Not 1: Fotoğraflarını soran arkadaşlar aşağıya eklediğim fotolar arasından kendilerini bulabilirler  :) Bir de mini video olacak...


Not 2:  Biz de sizi seviyoruz ;)
























































































Birsen Tezer Live! -Hayal Kahvesi /Eskişehir - 18 Nisan 2012

Merhaba.
18 Nisan Çarşamba günü Eskişehir Hayal Kahvesi'nde çaldık. Konser ekibimizin transferini yapan Sezai abi, tüm ekibi, rodimiz Cevdet abiyi ve menajerimiz Koray'ı da alıp Eskişehir yoluna düştü. Tabii her zamanki gibi ben hariç. Biliyorsunuz ben aynı zamanda müzik öğretmeniyim ve okuldan böyle durumlar için izin almam çok zor. Akşam derslerimi bitirdikten sonra Eskişehir otobüsüne atlamak için terminale gittim. Fakat hatırlarsınız o gün İstanbul'da fırtına kopmuştu, Boğaz Köprüsü trafiğe kapanmıştı. İşte tüm bu sebeplerden dolayı otobüs gecikmeli geldi. Tam 1,5 saat! Ben ekibe telefon açıp gelemeyebileceğimi dâhi söylemiştim. Ama otobüs gelince bindim ve yola koyuldum. Rahat bir yolculukla Eskişehir'e geldim. 
Hayal Kahvesi'ne geldiğimde ekip kuliste dinleniyordu. Üzerimi değiştirdim ve onlara katıldım. O akşam ve bir sonraki Ankara konserinde bizimle çalacak olan bascı  İlker Özalp ile tanıştım. Hem  Gürol Ağırbaş'ın hem de Gürol abi meşgul olduğu zamanlar onunla dönüşümlü olarak çalan bascımız Alican Narman'ın bu iki gün konserleri olduğu için İlker bizimle çalacaktı. Aynı zamanda davulcumuz Emre Günaydın'ın da konserleri olduğundan bu iki gün için bize davulda Derin Bayhan eşlik etti. Biliyorsunuz Gürol Ağırbaş aynı zamanda  hem Bülent Ortaçgil'le, hem de Zuhal Olcay'la çalışıyor. Emre Günaydın ve Alican Nayman ise Pilli Bebek ile çalıyorlar.

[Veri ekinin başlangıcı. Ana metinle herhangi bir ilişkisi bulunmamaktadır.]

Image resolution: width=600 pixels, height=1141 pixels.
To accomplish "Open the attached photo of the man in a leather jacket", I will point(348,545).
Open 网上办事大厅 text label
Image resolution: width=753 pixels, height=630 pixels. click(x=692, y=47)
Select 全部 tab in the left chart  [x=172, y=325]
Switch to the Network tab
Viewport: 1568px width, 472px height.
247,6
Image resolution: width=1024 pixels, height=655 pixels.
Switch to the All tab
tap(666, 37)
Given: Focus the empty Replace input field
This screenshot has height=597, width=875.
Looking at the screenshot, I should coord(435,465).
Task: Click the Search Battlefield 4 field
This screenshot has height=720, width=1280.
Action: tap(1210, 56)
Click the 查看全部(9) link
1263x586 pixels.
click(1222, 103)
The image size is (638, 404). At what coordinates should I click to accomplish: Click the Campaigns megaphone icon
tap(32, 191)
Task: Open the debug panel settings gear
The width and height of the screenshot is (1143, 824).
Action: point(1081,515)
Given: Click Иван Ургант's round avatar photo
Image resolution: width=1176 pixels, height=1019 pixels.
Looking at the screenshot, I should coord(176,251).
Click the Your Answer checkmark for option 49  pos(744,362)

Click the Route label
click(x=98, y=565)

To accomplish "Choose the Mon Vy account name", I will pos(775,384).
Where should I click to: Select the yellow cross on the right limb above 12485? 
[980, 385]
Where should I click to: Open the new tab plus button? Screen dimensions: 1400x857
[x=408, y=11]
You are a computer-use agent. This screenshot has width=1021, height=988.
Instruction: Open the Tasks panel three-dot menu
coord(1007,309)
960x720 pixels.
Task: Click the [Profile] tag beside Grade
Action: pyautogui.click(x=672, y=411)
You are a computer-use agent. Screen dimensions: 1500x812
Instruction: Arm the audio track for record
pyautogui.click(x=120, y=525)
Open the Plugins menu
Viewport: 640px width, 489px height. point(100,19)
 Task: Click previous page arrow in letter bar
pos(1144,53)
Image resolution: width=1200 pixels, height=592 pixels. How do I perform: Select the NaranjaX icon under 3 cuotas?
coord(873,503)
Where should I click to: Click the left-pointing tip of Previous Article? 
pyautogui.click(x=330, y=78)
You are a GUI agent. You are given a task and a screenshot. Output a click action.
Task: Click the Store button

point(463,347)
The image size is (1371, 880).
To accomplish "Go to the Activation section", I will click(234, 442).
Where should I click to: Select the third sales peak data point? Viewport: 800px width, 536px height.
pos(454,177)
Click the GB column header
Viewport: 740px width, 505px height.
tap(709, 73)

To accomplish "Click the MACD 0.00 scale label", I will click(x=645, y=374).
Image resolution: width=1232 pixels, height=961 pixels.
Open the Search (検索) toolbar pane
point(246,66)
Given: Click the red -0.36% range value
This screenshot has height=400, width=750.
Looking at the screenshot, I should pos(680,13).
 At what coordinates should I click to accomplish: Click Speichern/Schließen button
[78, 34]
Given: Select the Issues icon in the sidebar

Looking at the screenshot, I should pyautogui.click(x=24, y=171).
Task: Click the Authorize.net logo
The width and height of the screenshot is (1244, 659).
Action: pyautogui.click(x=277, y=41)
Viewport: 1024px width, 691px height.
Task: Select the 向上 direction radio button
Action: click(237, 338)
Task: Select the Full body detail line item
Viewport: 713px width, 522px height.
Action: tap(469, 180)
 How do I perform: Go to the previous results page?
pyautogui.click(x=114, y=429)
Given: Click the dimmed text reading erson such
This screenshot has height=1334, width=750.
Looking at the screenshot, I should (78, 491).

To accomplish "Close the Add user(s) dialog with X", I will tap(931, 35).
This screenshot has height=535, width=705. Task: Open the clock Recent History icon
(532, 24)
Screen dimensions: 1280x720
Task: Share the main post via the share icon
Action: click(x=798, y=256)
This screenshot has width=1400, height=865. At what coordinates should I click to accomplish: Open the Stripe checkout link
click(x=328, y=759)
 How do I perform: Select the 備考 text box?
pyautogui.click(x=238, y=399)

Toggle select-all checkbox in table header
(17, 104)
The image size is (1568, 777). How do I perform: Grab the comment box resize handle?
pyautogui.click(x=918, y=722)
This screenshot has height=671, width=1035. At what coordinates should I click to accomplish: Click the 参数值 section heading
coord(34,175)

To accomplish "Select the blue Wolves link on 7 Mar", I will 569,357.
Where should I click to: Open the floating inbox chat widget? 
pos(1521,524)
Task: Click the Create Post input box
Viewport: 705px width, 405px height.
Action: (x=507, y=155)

Souncheck yapmadan sahne zamanı gelince yerlerimizi aldık. Salon alıştığımız dolulukta değildi fakat yine de güzeldi. Akşamını bizi dinleyerek geçirmeyi tercih edenler için güzel bir konser olacaktı. Değirmenler'le başladık. Cihan albüm parçalarımızdan çaldıktan sonra ara verdik. İkinci seti de yine albüm parçalarından ve Ortaçgil'den şarkılar söyleyerek bitirmek üzereydik ki bir Hüsnü Arkan-Birsen Tezer düeti olan 'Hoş geldin' isteği geldi. Birsen'le birlikte düet olarak seslendirmek için hazırlandık. Birsen parçaya girdiği anda elektrikler kesildi. Akustik olarak şarkıya devam ettik. Bu kez ben söylemedim. Şarkıyı bitirdik fakat jeneratör de çalışmadı, elektrik de gelmedi. Biz de seyircilerimizle birlikte ilk kez akustik olarak bir şarkı seslendirme fırsatı bulmuş olduk :)
Belki de ilk kez 'Çığlık çığlığa'yı seslendirmeden programı bitirdik. 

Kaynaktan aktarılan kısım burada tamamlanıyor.